In a clear sign Saudi Arabia is making hay while the Washington sun continues to shine on it, Riyadh says it will not award any more contracts to German companies because of that country’s pro-Iran stance.
This is a reference to Berlin’s continual support for the Iran nuclear deal which US President Donald Trump has condemned and no longer recognises.
While all parties to the 2015 Joint Comprehensive Plan of Action (JCPOA), which as well as Germany and the US, included China, Russia, France, the United Kingdom and the European Union, were united in its support, Saudi Arabia fumed in silence.
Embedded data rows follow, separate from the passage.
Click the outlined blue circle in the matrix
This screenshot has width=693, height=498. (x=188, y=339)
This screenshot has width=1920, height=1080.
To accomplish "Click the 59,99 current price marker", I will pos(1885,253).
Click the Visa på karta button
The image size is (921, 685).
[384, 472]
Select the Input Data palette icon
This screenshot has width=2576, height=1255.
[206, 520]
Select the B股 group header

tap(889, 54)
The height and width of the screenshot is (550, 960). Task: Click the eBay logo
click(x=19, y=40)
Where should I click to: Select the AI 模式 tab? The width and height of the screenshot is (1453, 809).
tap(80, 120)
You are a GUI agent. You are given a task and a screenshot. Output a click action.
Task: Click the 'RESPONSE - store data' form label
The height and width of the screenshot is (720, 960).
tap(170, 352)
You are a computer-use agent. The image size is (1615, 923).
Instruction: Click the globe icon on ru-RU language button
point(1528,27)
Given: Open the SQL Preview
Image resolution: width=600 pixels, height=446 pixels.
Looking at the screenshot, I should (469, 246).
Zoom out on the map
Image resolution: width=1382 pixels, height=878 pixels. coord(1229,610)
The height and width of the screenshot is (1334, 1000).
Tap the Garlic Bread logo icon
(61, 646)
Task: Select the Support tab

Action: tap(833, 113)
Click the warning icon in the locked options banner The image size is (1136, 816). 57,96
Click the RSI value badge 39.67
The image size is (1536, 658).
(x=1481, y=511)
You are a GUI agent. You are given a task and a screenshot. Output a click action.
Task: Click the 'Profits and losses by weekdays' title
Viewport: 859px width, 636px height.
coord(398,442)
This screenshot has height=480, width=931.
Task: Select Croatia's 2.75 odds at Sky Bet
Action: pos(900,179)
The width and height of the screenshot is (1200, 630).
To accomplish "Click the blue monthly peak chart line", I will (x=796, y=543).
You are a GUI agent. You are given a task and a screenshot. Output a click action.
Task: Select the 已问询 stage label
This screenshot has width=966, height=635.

But with the US outside the deal and ready to reimpose stringent sanctions on Iran, Saudi feels it can play the Middle East strongman card confident in receiving applause from the White House.
This was born out by comments from Saudi Crown Prince Mohammed bin Salman who does most of the talking for his country these days.
Bin Salman said he has been deeply offended by the German Government — a complaint which seems to have stemmed from German Foreign Minister Sigmar Gabriel’s description of Saudi meddling in Lebanon last year as “adventurism”.
Saudi Arabia is a significant trade partner for Germany, accounting for exports worth more than $A10 billion in 2017, and the move to shut it out can only be interpreted as a turning of the screws by Washington’s staunch ally in an attempt to kill off the JCPOA for good.
However, a closer look at the realities facing Riyadh suggest bin Salman is playing a dangerous game.
Internally he is the driving force behind Vision 2030, a long-term plan to wean the country off its dependency on oil revenues and bring the conservative autocratic kingdom into the 21st century.
One of his poster policies is a decree to end the ban on women driving their own cars which he has been portrayed as a first step in attracting more females into the workforce.
The Crown Prince has also reigned in the power of the country’s religious police, allowed cinemas to open and promising a more “modern, moderate” form if Islam.
None of this has endeared him to the country’s clerics who follow the strict branch of Sunni Islam known as Wahhabism, and there are persistent rumours that a lightly reported incident of gunfire near the royal palace in April was actually an abortive coup.
The country’s failed attempt to prop up rebel groups in Syria, and its mismanaged campaign to restore an ally to power in Yemen has damaged the country’s image as a military power capable of being an effective block to the rise of Iran in the Middle East.
As Emile Hokayem, of the International Institute of Strategic Studies stated in a recent article in the New York Times, who prevails in the rivalry between Tehran and Riyadh will come down to capacity and competence.
“Iran has the networks, expertise, experience and strategic patience to fight and win proxy wars at low cost with plenty of disingenuous deniability. The Saudis simply don’t, which is why seeking to beat the Iranians at this game is dangerous and costly,” Hokayem writes.